- Born: John Robert Reed January 24, 1938 Duluth, Minnesota, U.S.
- Died: April 16, 2026 (aged 88)
- Education: University of Minnesota Duluth University of Rochester
- Occupations: Academic, writer
- Spouse: Ruth Yzenbaard ​(died. 1999)​

= John R. Reed =

American academic and writer (1938–2026)

John Robert Reed (January 24, 1938 – April 16, 2026) was an American academic and writer.

== Life and career ==
Reed was born in Duluth, Minnesota, the son of John Sr. and Josephine Reed. He attended the University of Minnesota Duluth, earning his BA degree in English and music in 1959. He also attended the University of Rochester, earning his PhD degree in 1963. After earning his degrees, he worked as a Leverhulme fellow at the University of Warwick from 1966 to 1967.
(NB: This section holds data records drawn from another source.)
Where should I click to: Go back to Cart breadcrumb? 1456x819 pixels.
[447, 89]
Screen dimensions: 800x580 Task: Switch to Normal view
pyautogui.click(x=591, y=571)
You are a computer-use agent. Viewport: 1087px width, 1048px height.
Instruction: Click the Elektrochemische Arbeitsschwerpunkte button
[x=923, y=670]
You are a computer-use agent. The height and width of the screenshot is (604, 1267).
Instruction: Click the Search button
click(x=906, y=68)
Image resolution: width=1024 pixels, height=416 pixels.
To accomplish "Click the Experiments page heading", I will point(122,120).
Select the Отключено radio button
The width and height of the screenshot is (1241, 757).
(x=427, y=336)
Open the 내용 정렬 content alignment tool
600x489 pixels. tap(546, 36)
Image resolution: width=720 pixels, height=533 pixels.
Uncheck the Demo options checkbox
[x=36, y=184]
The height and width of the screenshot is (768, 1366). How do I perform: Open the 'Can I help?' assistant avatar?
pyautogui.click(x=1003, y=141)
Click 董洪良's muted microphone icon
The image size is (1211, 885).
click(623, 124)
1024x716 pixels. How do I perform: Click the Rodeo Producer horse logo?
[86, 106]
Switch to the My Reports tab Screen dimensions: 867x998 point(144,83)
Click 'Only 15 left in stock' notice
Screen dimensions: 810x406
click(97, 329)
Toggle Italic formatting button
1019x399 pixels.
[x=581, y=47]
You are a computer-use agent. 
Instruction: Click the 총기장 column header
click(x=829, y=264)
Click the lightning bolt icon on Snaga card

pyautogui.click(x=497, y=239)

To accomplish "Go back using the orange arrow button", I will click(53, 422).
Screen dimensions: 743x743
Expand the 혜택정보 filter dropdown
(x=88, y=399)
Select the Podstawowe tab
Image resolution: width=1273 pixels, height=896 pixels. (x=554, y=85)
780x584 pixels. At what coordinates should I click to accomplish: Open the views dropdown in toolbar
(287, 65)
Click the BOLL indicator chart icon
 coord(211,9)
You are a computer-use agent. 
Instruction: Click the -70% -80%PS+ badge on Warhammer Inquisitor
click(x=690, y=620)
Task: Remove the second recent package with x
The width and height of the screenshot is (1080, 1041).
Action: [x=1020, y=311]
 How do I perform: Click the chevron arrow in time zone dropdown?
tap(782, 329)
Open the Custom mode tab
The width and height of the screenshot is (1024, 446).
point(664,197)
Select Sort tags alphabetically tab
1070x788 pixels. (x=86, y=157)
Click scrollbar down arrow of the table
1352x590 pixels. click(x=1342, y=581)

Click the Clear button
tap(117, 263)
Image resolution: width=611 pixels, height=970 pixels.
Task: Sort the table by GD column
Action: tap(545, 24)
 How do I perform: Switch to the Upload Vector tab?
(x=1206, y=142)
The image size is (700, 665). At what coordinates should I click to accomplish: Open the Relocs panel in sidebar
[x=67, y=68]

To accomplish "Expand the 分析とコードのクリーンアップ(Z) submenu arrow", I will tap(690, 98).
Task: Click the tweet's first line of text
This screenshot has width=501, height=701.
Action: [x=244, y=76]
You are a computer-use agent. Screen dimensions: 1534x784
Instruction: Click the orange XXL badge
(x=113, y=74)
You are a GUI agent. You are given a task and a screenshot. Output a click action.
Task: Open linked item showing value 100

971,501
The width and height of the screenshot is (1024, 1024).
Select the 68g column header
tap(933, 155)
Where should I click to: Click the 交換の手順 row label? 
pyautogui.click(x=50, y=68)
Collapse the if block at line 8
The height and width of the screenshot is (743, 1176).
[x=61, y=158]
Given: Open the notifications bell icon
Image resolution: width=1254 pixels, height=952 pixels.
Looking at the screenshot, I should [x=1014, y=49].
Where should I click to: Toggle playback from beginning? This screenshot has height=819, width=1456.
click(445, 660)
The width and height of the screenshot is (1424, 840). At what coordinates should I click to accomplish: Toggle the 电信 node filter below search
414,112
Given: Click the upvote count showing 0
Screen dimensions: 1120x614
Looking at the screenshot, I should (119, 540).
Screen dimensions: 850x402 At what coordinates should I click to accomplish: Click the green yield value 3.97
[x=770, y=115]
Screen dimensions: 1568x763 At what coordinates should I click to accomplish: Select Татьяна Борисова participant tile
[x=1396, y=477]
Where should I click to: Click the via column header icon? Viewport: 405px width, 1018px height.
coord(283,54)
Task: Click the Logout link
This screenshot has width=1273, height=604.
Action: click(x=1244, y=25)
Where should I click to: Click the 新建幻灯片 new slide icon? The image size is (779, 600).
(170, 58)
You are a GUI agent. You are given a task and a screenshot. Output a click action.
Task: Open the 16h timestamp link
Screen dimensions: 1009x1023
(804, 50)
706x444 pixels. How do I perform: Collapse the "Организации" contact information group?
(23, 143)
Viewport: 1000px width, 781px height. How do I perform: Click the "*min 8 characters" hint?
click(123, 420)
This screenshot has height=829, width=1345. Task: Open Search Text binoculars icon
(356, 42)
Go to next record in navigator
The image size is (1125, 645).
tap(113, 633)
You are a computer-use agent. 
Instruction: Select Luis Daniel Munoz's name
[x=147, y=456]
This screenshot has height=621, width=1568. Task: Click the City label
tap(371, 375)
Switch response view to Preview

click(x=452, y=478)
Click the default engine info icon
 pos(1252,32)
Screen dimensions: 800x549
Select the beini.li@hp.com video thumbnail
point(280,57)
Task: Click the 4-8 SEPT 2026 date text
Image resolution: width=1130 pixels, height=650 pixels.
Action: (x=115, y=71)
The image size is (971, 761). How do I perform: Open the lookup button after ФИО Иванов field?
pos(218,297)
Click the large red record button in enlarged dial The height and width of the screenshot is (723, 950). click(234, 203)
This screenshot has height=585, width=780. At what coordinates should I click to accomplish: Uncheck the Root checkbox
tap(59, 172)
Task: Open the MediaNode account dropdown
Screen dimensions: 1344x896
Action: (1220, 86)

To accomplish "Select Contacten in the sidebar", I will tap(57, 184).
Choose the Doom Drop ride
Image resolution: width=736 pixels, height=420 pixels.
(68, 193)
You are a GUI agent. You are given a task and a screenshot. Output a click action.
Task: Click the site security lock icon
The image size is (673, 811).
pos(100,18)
Reed served as an assistant professor in the department of English at the University of Connecticut from 1964 to 1965. He then served as a professor in the same department at Wayne State University from 1965 to 2017. During his years as a professor, in 1990, he was named a distinguished professor.

== Personal life and death ==
Reed was married to Ruth Yzenbaard. Their marriage lasted until Yzenbaard’s death in 1999. In 2002, he wrote Dear Ruth, a memorial book dedicated to Yzenbaard.

Reed died on April 16, 2026, at the age of 88.